26Michel Presle est donc présent de deux manières : comme personnage des deux ouvrages écrits en un français assimilé à une langue étrangère et comme traducteur d’un troisième rédigé en irlandais. Il constitue une figure extérieure à la fiction, pourtant créée pour qu’elle existe dans la forme qu’on lui connaît, et une figure intérieure à cette même fiction, garante de son existence dans notre langue. Ainsi Queneau pourrait-il, par ce subterfuge, présenter un premier front stylistique uni. Le style de Presle doit se retrouver et dans la traduction en français du roman irlandais de Sally, et dans la prose française de cette dernière puisque c’est à lui que revient la responsabilité de son apprentissage.

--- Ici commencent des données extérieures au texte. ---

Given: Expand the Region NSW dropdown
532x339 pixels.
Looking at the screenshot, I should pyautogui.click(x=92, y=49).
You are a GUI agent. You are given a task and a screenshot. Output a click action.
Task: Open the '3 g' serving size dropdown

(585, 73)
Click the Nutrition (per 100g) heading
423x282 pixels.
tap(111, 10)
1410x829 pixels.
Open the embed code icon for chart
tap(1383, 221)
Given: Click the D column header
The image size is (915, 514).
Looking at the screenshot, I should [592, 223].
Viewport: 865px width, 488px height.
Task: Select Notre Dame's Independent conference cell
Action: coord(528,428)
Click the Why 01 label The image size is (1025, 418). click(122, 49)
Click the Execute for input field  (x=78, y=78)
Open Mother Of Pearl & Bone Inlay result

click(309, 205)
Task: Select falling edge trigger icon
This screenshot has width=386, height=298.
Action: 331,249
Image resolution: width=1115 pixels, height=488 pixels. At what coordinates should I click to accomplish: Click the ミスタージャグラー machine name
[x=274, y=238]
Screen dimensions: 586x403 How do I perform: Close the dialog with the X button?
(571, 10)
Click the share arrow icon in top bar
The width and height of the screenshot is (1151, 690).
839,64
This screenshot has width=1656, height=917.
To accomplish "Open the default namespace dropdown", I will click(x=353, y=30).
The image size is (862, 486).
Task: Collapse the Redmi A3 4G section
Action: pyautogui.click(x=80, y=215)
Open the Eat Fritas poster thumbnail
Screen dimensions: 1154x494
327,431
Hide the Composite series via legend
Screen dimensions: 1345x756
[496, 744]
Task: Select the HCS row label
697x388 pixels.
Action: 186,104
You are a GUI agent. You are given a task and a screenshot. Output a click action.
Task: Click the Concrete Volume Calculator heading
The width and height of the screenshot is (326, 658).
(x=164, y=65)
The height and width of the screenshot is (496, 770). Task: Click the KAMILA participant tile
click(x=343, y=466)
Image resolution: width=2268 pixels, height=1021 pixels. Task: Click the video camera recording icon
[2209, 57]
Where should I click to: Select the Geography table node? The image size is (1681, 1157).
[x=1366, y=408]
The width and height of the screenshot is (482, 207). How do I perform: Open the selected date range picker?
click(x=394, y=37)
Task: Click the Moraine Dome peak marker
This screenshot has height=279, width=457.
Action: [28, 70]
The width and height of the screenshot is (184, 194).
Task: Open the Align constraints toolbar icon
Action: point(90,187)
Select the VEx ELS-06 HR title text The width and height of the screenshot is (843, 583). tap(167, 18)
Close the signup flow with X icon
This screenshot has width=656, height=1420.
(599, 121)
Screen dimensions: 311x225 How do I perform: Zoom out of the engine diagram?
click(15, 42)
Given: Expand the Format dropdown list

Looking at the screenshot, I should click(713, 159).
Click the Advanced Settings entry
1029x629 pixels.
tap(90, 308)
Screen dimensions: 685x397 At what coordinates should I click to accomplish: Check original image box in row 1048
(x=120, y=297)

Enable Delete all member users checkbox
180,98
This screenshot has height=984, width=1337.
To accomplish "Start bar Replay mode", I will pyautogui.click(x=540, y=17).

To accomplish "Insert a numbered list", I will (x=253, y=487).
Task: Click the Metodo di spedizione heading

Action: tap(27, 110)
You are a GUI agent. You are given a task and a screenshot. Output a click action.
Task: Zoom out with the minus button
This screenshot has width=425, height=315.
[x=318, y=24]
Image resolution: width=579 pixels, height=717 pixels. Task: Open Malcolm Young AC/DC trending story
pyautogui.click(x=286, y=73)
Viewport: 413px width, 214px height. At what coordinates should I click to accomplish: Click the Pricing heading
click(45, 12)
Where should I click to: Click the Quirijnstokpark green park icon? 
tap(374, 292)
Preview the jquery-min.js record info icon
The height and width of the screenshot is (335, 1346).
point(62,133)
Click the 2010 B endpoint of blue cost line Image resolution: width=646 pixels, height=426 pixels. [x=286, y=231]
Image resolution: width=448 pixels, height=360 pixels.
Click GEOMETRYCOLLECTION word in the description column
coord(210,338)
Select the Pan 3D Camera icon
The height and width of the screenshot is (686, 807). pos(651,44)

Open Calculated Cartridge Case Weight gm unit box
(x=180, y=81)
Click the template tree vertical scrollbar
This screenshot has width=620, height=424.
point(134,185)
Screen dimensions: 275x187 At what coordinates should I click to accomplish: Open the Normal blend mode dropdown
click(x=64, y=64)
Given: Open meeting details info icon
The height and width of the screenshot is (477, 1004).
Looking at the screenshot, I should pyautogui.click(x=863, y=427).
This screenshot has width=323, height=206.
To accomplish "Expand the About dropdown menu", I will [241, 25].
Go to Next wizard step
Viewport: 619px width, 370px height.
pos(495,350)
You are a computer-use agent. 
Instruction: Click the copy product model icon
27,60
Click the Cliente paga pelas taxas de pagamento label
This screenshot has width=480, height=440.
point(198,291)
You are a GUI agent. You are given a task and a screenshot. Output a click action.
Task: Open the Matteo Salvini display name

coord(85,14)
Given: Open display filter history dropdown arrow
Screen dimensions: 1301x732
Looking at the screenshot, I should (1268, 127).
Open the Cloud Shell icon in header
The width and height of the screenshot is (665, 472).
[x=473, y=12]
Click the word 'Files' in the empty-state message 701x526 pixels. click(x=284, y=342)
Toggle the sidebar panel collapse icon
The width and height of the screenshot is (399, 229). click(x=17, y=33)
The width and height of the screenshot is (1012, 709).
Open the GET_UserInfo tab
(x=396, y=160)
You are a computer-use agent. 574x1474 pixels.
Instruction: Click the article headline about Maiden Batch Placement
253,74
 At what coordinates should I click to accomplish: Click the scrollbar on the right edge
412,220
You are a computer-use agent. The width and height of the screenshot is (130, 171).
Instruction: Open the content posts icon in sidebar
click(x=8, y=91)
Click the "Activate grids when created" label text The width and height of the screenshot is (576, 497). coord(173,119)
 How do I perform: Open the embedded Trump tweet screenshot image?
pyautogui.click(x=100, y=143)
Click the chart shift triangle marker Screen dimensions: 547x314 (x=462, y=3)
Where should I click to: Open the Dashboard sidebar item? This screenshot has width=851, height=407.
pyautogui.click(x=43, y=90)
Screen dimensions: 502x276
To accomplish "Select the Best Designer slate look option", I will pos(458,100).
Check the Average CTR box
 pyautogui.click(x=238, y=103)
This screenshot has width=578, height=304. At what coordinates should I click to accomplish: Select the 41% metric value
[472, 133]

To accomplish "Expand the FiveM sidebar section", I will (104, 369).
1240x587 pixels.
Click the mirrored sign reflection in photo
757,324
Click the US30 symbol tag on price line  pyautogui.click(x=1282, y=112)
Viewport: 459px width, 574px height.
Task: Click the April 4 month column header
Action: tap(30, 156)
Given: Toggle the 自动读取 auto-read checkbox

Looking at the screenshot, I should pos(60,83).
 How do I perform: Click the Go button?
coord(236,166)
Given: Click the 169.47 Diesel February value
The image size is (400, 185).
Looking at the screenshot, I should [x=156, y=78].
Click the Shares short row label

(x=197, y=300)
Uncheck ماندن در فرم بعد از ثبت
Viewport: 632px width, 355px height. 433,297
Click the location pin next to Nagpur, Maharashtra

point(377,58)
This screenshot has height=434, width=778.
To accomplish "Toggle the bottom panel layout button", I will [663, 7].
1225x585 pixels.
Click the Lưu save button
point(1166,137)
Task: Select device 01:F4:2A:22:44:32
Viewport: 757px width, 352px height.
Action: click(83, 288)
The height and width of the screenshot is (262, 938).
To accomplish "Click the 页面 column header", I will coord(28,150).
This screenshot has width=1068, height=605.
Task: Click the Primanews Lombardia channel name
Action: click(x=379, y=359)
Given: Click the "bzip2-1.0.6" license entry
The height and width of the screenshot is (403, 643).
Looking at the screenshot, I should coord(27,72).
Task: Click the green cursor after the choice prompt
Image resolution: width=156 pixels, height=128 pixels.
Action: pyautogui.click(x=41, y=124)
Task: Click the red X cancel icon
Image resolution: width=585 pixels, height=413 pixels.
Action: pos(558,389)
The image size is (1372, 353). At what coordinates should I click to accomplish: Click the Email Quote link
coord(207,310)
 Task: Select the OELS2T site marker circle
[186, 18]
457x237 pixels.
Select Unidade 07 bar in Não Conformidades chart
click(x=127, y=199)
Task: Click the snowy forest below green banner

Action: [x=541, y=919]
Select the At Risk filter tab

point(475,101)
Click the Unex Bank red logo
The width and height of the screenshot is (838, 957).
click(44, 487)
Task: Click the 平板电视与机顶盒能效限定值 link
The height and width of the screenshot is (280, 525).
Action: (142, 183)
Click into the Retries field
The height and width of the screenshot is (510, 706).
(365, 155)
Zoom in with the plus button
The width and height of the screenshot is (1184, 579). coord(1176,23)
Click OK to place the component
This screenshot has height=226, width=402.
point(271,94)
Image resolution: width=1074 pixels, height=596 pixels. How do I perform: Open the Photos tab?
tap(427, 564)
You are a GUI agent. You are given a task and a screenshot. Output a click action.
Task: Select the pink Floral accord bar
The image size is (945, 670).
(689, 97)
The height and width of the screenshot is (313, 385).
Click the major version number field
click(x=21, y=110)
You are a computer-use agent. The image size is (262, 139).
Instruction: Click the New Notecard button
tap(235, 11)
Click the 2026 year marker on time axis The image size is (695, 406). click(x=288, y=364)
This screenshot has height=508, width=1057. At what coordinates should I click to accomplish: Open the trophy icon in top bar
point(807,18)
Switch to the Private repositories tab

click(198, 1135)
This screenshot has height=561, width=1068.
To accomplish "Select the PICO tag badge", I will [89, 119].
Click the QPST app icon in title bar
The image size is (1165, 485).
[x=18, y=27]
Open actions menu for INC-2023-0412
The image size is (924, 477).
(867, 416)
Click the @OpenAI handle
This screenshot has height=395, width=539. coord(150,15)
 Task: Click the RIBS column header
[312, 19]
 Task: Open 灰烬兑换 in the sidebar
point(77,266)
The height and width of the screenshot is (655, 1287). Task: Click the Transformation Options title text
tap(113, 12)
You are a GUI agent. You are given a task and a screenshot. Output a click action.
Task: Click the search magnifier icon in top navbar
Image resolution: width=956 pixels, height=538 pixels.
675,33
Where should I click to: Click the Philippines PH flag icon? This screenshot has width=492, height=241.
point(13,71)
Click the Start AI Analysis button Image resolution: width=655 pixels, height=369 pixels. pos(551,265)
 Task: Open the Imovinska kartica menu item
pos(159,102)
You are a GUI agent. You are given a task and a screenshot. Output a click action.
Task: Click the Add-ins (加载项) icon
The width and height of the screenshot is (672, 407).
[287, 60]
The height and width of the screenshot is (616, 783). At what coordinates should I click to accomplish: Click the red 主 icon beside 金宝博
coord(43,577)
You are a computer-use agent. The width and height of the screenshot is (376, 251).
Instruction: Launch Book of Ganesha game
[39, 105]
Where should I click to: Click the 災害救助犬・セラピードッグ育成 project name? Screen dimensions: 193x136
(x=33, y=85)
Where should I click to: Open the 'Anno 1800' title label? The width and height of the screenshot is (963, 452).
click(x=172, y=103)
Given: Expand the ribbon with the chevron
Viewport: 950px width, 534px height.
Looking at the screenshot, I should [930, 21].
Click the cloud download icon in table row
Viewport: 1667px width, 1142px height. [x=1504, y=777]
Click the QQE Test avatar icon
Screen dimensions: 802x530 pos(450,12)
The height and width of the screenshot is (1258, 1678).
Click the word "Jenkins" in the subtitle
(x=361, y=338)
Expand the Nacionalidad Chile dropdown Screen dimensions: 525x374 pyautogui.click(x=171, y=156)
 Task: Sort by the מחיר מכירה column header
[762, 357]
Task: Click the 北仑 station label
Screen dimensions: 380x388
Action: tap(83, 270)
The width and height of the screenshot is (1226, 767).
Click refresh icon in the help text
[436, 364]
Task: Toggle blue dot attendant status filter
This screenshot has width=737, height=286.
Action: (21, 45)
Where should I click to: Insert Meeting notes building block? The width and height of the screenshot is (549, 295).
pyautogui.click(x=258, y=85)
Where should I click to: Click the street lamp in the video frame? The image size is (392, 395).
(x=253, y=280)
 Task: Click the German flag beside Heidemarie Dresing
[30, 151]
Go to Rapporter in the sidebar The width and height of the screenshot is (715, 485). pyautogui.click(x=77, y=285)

27Le lecteur d’aujourd’hui, sachant qui de Queneau ou de Mara est le véritable auteur des textes qui lui sont présentés, ne se satisfera pas de telles explications, puisqu’elles relèvent à moitié, sinon aux trois-quarts, de la fiction. Il est vrai qu’On est toujours trop bon avec les femmes constitue un travesti de genre. Il est, en soi, imitation. Il mime plus qu’il ne reproduit les caractéristiques d’un modèle. Or ce modèle n’est pas double mais triple : trois originaux s’affrontent et se mélangent. On est toujours trop bon accueille tout à la fois les caractéristiques d’un genre (le roman policier en langue irlandaise, imitation du roman américain écrit par un Anglais, James Hadley Chase), d’un style constitué en français (celui de Queneau, reconnaissable sous la prose de Sally, traduite par Michel Presle) et d’une œuvre constituée en anglais, celle de James Joyce. Les traces plus ou moins directes de l’auteur de Finnegans Wake sont nombreuses et ont fait l’objet d’un recensement méticuleux[16]. Conçue de manière ludique, cette présence n’en est pas moins active. Chacun de ces modèles peut faire figure d’original, mais ce faisant, il entre immédiatement en concurrence avec deux autres, ce qui rend, en fin de compte, impossible de séparer la virtualité irlandaise et joycienne du roman de Queneau.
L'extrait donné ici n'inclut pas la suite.